Para mudar essa visão, a IGM promoveu a capacitação da equipe de vendas e vem procurando apresentar aos clientes as vantagens do uso dos sistemas de alimentação automática. A empresa montou uma planilha com os custos do equipamentos, na qual - após os inseridos os custos do cliente - obtém-se o payback (retorno sobre o investimento).

Ressaltando que o payback depende das especificidades de cada cliente, Fuzaro informa que o aumento de produtividade que os sistemas oferecem é de no mínimo 30%. "Mostramos ao cliente a viabilidade econômica do alimentador, que torna a empresa mais produtiva e mais competitiva",

firma.

No segundo semestre, o programa deve ser ampliado com o início de roadshow pelos principais pólos industriais do País, iniciando-se pela região Sul.

FEIMAFE - Na Feimafe, num estande de 100 m², a IGM dá prosseguimento à estratégia de aculturar o mercado brasileiro, colocando três equipamentos em operação.
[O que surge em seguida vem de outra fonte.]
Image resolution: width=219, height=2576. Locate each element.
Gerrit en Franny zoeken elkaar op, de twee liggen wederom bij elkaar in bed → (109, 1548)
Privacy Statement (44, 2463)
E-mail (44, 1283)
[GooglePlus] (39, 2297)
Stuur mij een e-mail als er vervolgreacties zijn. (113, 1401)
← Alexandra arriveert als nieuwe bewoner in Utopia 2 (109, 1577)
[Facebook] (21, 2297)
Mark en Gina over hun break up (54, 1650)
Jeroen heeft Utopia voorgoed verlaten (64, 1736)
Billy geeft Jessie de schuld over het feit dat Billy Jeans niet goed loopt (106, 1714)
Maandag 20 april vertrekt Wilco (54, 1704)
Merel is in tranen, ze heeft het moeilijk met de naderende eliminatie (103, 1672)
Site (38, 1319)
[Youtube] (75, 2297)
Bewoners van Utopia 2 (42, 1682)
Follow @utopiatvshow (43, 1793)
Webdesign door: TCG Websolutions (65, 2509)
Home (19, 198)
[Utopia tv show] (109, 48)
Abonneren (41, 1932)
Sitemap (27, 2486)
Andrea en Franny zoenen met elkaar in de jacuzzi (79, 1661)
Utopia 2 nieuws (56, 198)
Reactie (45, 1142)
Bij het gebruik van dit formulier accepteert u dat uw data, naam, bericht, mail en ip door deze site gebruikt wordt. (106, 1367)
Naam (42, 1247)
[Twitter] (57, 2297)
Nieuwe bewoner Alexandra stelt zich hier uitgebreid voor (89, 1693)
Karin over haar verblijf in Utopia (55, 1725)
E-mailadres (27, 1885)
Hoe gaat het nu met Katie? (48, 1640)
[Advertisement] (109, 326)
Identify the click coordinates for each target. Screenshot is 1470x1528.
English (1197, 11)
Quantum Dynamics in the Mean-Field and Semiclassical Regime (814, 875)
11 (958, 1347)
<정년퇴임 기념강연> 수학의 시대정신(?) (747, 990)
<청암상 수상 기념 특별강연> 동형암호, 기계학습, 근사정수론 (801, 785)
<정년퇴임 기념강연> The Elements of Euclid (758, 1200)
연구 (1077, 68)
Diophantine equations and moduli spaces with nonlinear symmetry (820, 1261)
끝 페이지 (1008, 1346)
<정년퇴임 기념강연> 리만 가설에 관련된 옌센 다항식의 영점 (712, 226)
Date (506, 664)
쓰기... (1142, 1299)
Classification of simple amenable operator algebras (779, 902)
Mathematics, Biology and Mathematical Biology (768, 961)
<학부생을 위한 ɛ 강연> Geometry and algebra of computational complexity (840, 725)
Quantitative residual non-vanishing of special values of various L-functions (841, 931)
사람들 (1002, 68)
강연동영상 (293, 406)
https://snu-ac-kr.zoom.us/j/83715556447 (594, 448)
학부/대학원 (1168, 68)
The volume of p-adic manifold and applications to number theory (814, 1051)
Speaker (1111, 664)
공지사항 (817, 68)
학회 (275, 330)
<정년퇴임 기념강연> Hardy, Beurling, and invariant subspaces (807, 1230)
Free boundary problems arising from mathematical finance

Um dos equipamentos será lançado no evento. Trata-se do Link 320, de baixo custo para máquinas de menor porte, que trabalha com barras de 3 a 20 mm de diâmetro e é equipado com guias de poliuretano, lubrificação por óleo, acionamento por servomotor. O modelo é ideal para tornos de cabeçote móvel (tipo suíço) e é capaz de suprir as máquinas com barras redondas, perfis e tubos. "Vamos mostrar na feira algumas das alternativas que temos em alimentadores de barras curtas e longas, com diâmetros pequenos e médios e também para diâmetros maiores, de 80 mm".

No estande, também serão apresentados uma fresadora-segredeira da Giuliani (empresa do grupo Bucci) que produz o segredo de chaves, cadeados e fechaduras e os coletores de névoa da Losma, empresa que a IGM representa no Brasil.